You use the standard TTB excise tax return for this purpose. Here’s how to fill out the form as a prepayment return:
- A separate set of serial numbers applies to returns filed with prepayments (i.e., PP-1, PP-2, etc.).
- Mark the box for prepayment in item 4 of the form, and fill in the anticipated date or date range of remaining removals for this tax period in item 5.
- Enter the amount of payment in item 3 and on lines 10, 17, 19, and 21.
- Sign the return and mail it immediately.
- When your regular tax return is due, fill it out as normal, showing the total tax owing for the period in item 24.
- Enter the prepaid amount in at the bottom of the form, in the section entitled Schedule B -Adjustments Decreasing Amount Due, in items 30(b), 33(b), and 34(c).

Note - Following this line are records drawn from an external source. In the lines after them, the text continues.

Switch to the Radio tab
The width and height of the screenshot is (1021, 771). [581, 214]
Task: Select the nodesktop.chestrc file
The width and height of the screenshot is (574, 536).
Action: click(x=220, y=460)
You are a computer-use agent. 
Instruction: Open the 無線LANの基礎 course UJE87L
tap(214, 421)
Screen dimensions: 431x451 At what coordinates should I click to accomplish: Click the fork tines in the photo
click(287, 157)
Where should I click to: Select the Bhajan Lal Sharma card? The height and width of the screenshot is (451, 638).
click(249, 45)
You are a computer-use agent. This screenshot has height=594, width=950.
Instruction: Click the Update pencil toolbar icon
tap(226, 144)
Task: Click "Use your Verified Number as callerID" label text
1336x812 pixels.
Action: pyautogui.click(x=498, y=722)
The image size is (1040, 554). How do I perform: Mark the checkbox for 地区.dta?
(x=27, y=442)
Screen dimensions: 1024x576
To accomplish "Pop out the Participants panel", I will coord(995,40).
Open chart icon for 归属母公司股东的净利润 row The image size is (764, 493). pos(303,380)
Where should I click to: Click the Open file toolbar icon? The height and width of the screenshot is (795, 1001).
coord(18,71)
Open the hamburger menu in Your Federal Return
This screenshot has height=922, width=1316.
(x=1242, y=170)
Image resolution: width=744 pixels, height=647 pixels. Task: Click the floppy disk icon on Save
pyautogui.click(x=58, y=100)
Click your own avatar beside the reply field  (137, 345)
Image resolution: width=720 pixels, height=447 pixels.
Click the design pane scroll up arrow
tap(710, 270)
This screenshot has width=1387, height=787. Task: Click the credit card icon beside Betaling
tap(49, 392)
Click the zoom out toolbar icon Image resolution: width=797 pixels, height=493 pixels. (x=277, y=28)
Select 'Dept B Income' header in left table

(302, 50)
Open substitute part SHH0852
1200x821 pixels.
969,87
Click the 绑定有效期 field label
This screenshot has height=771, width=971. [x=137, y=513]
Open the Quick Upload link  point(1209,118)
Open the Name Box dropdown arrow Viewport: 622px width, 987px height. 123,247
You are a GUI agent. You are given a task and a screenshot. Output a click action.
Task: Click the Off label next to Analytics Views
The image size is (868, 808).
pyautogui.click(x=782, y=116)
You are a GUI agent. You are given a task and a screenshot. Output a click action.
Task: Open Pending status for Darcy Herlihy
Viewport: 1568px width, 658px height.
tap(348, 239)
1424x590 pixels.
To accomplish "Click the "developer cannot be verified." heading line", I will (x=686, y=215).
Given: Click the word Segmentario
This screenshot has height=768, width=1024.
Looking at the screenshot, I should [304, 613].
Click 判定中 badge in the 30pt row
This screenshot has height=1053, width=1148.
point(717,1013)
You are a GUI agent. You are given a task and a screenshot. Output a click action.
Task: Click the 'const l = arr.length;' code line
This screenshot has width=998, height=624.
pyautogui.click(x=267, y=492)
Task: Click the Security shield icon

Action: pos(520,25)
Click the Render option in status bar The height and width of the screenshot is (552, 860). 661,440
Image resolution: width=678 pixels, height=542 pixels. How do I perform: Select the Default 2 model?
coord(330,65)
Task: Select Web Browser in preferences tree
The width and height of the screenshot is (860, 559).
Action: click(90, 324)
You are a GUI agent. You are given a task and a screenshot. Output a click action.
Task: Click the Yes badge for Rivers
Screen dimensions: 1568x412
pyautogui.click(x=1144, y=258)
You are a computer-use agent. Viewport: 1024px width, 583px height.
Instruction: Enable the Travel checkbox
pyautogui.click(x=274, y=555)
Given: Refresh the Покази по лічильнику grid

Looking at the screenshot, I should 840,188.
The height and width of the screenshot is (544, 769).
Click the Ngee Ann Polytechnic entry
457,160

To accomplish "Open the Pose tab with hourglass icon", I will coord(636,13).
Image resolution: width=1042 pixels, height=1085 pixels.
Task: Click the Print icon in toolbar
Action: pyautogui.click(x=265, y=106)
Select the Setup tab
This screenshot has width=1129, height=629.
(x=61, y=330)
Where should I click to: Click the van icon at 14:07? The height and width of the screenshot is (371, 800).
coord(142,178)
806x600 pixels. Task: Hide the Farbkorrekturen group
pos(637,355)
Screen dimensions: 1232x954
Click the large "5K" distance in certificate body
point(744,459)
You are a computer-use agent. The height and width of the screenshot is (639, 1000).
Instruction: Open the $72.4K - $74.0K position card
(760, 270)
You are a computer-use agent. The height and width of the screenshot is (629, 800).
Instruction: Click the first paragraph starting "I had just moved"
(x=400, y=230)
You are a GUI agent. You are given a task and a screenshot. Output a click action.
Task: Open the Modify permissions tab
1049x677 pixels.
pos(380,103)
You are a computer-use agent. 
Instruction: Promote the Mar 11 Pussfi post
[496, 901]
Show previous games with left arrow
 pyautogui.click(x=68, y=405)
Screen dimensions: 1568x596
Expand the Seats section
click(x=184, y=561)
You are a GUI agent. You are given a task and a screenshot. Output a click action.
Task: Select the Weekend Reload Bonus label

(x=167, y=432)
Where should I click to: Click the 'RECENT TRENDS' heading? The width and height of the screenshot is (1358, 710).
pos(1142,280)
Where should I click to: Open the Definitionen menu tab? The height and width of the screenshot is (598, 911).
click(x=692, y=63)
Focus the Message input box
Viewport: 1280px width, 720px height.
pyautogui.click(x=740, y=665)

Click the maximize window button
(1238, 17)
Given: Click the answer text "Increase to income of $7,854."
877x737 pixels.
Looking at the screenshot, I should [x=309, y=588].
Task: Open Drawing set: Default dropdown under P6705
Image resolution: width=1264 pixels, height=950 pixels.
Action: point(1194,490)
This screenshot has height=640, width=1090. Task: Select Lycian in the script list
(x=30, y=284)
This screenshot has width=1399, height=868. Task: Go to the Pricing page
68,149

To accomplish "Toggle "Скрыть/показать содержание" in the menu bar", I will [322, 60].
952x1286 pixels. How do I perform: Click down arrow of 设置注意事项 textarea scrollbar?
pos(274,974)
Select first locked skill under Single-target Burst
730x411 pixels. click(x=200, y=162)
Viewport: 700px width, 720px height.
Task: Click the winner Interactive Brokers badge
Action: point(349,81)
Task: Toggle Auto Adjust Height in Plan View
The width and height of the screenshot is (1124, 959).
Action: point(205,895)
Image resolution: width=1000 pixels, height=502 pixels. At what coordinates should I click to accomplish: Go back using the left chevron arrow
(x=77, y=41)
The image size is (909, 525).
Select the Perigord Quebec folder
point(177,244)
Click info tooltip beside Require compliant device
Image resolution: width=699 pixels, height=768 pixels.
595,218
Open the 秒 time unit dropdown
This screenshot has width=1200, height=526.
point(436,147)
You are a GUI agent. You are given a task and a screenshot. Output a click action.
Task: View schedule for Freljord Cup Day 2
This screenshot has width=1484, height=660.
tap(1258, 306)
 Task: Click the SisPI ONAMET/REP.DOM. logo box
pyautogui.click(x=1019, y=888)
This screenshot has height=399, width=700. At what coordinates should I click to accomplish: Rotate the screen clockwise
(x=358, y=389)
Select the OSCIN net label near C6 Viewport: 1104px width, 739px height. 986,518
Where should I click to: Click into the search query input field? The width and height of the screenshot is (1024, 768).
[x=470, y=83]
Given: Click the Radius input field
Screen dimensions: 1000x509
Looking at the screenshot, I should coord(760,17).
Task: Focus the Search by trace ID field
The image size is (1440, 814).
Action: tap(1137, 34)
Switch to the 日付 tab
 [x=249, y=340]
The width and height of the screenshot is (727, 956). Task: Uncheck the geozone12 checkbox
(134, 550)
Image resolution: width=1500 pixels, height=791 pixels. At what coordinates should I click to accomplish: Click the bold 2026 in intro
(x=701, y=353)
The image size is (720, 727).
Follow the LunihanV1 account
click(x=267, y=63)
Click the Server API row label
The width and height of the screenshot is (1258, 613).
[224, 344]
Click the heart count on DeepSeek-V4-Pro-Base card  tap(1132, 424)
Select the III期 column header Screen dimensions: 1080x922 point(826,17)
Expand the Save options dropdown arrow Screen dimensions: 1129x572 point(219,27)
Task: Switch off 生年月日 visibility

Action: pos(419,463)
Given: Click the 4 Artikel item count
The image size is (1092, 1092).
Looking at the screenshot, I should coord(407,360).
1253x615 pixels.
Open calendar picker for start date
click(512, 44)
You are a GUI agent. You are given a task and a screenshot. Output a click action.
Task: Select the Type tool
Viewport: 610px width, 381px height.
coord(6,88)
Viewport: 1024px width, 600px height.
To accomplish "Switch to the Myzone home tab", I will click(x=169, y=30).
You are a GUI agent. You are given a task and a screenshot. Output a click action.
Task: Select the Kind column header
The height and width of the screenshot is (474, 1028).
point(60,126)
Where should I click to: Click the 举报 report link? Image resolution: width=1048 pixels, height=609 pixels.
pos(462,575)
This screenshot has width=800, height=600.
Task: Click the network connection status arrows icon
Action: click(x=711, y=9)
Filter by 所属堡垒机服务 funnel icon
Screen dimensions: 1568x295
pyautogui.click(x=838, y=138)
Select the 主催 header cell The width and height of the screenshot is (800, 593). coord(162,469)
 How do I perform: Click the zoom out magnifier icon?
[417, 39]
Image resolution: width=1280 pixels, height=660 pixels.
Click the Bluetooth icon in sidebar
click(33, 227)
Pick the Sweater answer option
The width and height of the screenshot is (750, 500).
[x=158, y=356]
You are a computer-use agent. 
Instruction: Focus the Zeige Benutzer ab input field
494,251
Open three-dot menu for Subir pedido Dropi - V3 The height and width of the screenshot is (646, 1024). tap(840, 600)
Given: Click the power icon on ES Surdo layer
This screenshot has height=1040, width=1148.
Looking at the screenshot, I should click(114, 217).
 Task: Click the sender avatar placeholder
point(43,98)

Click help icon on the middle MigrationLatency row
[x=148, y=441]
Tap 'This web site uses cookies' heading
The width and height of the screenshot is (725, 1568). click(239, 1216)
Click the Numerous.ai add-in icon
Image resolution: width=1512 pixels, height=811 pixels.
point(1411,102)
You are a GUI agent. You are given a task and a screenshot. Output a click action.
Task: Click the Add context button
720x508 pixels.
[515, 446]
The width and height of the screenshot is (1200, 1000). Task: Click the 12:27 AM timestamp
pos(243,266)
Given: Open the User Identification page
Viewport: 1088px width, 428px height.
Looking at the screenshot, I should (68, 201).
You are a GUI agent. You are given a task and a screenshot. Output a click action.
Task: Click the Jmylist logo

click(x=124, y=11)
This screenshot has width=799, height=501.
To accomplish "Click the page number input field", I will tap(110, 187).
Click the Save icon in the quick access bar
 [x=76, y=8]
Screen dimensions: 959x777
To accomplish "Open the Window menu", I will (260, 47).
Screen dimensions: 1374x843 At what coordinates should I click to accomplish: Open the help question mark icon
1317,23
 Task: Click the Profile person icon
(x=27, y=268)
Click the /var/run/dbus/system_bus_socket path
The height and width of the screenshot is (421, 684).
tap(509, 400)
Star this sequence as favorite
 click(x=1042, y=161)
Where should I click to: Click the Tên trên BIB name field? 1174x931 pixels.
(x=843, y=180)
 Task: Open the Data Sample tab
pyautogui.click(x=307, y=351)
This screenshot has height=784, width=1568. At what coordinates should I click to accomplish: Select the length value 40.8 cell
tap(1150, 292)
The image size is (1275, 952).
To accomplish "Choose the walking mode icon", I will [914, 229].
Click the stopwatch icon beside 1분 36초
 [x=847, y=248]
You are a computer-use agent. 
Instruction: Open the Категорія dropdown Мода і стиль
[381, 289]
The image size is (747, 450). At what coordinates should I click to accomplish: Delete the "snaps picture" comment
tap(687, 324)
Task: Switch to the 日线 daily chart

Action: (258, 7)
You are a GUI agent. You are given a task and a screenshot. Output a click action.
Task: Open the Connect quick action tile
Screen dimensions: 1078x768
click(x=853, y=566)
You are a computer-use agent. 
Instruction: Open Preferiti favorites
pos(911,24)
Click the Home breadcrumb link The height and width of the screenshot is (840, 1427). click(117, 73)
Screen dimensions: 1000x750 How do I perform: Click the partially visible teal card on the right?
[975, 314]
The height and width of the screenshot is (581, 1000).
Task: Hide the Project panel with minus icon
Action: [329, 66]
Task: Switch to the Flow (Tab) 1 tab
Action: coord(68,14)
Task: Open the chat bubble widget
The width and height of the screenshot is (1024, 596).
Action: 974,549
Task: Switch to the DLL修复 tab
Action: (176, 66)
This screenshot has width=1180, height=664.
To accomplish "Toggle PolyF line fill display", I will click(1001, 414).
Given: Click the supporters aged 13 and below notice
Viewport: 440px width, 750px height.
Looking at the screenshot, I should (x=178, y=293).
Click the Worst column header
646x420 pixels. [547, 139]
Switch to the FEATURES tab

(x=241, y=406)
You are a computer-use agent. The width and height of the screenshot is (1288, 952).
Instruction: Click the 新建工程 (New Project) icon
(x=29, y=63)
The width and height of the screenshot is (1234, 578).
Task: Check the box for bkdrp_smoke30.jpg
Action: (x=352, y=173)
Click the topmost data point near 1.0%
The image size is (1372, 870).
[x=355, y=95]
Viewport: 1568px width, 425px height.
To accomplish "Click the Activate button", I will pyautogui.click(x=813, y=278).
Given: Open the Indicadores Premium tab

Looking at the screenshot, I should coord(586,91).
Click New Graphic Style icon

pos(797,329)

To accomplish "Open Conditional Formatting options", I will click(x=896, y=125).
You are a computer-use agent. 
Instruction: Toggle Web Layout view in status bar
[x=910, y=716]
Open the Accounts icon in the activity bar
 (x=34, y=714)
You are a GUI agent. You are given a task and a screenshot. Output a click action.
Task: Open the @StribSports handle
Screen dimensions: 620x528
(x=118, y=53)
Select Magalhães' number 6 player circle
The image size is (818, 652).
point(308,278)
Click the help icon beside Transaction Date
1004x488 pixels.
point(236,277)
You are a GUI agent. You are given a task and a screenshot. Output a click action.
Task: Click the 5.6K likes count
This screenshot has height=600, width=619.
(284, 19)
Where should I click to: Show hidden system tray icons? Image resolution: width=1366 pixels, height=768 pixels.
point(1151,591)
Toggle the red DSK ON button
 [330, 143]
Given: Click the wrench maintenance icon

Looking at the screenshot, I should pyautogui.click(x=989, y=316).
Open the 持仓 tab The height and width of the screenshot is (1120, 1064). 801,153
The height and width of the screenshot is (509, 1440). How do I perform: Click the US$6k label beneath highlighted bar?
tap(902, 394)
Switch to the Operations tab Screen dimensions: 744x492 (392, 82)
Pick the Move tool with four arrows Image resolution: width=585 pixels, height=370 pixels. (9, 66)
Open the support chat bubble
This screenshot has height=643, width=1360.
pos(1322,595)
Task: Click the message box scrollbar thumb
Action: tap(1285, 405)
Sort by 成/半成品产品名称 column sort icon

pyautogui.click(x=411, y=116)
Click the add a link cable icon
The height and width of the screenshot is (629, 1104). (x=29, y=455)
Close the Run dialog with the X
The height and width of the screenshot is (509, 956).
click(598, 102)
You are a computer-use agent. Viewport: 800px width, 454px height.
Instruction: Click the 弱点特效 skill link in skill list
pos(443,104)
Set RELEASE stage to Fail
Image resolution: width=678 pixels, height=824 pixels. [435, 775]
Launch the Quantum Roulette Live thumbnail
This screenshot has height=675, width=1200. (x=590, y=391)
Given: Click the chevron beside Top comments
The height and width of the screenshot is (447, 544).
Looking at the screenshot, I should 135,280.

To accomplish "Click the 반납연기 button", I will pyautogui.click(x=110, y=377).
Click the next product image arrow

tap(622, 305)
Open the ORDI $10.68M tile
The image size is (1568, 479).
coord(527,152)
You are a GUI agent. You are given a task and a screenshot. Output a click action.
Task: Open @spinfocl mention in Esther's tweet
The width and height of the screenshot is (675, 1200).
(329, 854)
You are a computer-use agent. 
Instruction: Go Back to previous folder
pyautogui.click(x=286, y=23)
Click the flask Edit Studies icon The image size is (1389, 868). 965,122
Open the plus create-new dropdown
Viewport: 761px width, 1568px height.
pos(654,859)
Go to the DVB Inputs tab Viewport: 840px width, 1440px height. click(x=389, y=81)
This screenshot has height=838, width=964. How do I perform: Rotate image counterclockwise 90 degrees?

- Then write the amount in on line 20 also, and subtract it from the period’s tax total to figure the balance due with the return.
Increasing your bond
If you do have to increase your bond someday, you can either replace it with a larger “superceding” bond, or simply add onto it with a “strengthening” additional bond. You also have the choice of obtaining a surety bond, submitting federal securities in lieu of a surety bond, or depositing cash collateral in the form of a certified check. If bond increases become necessary, contact your compliance advisor, your TTB specialist, or a TTB inspector for instructions.
In any case, remember that it might take some time to get the bond coverage increased, so it’s best to plan ahead and start early when you see the problem coming. (TTB does not recommend cash collateral or federal securities bonds because of the extra time and hassle it takes to get the Treasury Department and the Federal Reserve Bank to approve them.)
You can never afford to forget about your bond. And now that you have the bond basics under your belt, you know what to remember!